Title:  Can culling bucks lead to genetic change on large acreages?
Author(s): Don A. Draeger, T. Dan Friedkin, Charles A. DeYoung, Mitch Lockwood, Jimmy Rutledge, Don B. Frels Jr.
Year: 2010
Abstract: Abstract: In the fall of 2006 Comanche Ranch initiated the most aggressive selective harvest program ever subjugated to a free ranging white-tailed deer herd. The designed 10-year buck culling study will help clarify manager’s expectations from different culling criteria. From October 2006 to January 2010 using a helicopter and net gun we captured 2,113 white-tailed bucks on the 113,000 acre ranch in Maverick County Texas. Bucks are captured at random on 3 areas within a 28,500 acre study area. All captured bucks are aged, and measured for Boone and Crockett (B&C) score. Bucks meeting culling criteria are sacrificed, and the meat donated to worthy users.
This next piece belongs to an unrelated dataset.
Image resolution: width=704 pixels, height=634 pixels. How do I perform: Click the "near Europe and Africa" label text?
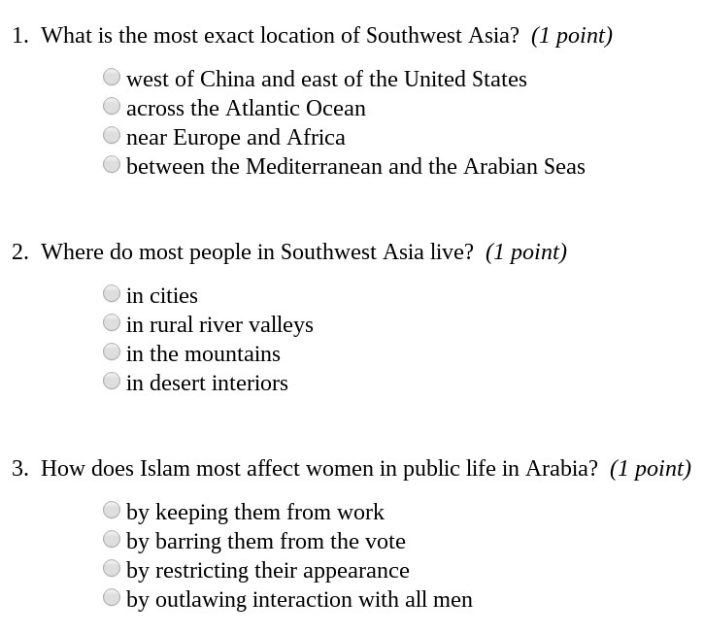(x=236, y=138)
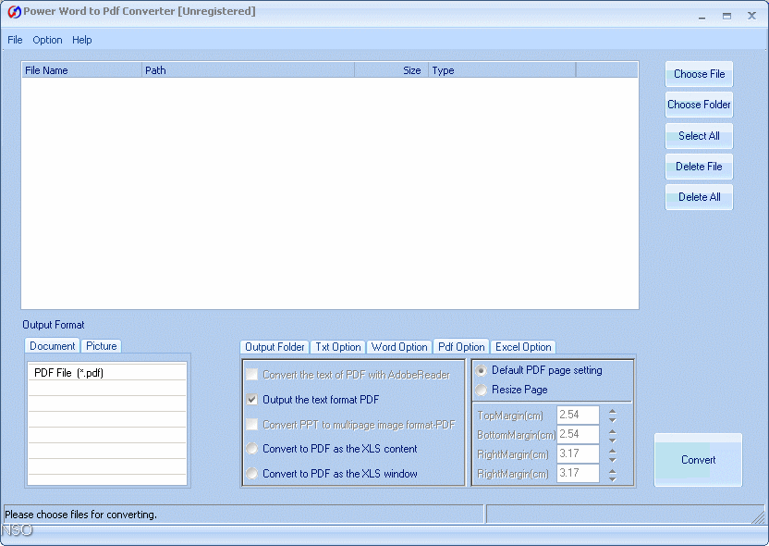The image size is (769, 546).
Task: Click the down arrow to decrease BottomMargin
Action: (612, 438)
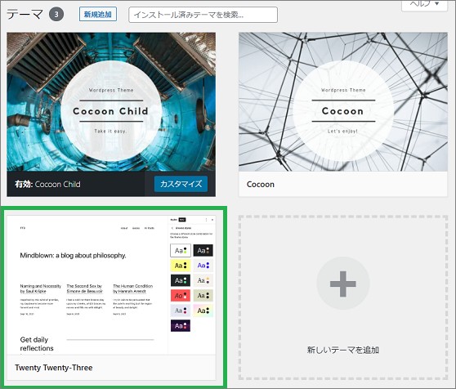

Bucks not meeting the culling criteria are released. On one area the following bucks are culled: yearlings with less than 6 points, 2-year olds with less than 8 points, 3- and 4-year olds less than 9 points, and 5-year olds and older with a gross B&C score of less than 145. On another area, all yearlings and 2-year olds are released, and the older deer are culled by the same criteria as above. Finally, the third area serves as a control and all bucks captured are released. Seven hundred fifty nine bucks have met the culling criteria (41%) on the 2 treatment areas. We are using the gross B&C score for the yearling age class as one indicator for genetic change. The results after 4 years of culling show no changes in the average B&C score for the yearling age class among treatments.